A comunidade internacional não parece estar muito interessada no que se passa no Sudão do Sul. "Penso que é uma questão de cansaço", diz o analista Atta-Asamoah, que salienta que outras crises na região, como a Etiópia, chamam a atenção do mundo.
O papel do Uganda
Clemente Pinaud tem uma opinião diferente sobre a dinâmica regional e internacional em curso no país: "Francamente, sem o Uganda este regime no Sudão do Sul deixaria de existir". O Presidente do Uganda, Yoweri Museveni, é apoiado pelos Estados Unidos da América por causa do seu papel na luta contra o terrorismo na região. O Uganda, que é um Estado cliente dos Estados Unidos, tem o seu próprio Estado cliente no Sudão do Sul, "embora o Uganda esteja a transformar-se cada vez mais numa ditadura militar e esteja a apoiar um regime genocida no Sudão do Sul".

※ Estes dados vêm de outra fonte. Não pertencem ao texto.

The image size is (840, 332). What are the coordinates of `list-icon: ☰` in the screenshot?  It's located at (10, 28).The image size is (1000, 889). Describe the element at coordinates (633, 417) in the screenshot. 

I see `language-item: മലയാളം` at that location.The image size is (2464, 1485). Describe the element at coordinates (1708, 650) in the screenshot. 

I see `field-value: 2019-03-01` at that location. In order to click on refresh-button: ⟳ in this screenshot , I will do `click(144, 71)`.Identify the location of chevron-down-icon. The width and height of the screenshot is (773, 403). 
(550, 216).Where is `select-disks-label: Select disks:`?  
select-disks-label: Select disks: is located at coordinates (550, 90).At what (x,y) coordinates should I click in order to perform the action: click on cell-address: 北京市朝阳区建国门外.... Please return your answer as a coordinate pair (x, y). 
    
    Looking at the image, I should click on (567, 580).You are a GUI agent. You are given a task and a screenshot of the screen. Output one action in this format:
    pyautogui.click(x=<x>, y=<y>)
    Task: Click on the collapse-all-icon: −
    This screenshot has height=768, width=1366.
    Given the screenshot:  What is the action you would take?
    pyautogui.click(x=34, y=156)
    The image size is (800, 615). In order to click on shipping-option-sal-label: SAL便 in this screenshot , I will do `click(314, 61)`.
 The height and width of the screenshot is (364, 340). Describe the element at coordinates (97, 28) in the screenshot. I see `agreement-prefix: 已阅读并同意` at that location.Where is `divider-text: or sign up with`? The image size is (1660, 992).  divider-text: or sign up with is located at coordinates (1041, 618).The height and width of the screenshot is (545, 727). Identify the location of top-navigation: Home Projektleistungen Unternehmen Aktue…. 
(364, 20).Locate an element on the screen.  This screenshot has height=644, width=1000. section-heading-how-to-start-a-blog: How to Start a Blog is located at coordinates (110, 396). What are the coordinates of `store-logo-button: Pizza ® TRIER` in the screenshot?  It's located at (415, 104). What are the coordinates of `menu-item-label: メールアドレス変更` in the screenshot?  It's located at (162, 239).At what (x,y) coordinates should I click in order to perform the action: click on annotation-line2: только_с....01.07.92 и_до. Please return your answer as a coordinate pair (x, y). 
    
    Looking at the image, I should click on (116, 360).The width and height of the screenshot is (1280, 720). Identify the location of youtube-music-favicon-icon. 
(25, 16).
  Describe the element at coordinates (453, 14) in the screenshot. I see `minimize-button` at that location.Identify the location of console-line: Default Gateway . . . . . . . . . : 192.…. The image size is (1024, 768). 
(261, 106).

O Uganda não é o único a tirar partido da situação terrível no Sudão do Sul: "Muitos países da região estão a tratar o Sudão do Sul como o seu próprio quintal e a instrumentalizá-lo para, indiretamente, avançarem os seus próprios interesses na região", explica Pinaud. Nestas circunstâncias, é difícil criar uma frente unida para impor uma responsabilização por crimes cometidos contra a humanidade.
Atta-Asamoah não quer perder a esperança. O analista posiciona-se "algures entre o otimismo e o pessimismo" no que diz respeito às perspetivas do país. A pressão externa é importante, admitiu ele. Mas, no final de contas, "o ónus recai sobre os responsáveis no Sudão do Sul. São eles que têm que garantir e trabalhar no sentido de aumentar o progresso", disse o analista.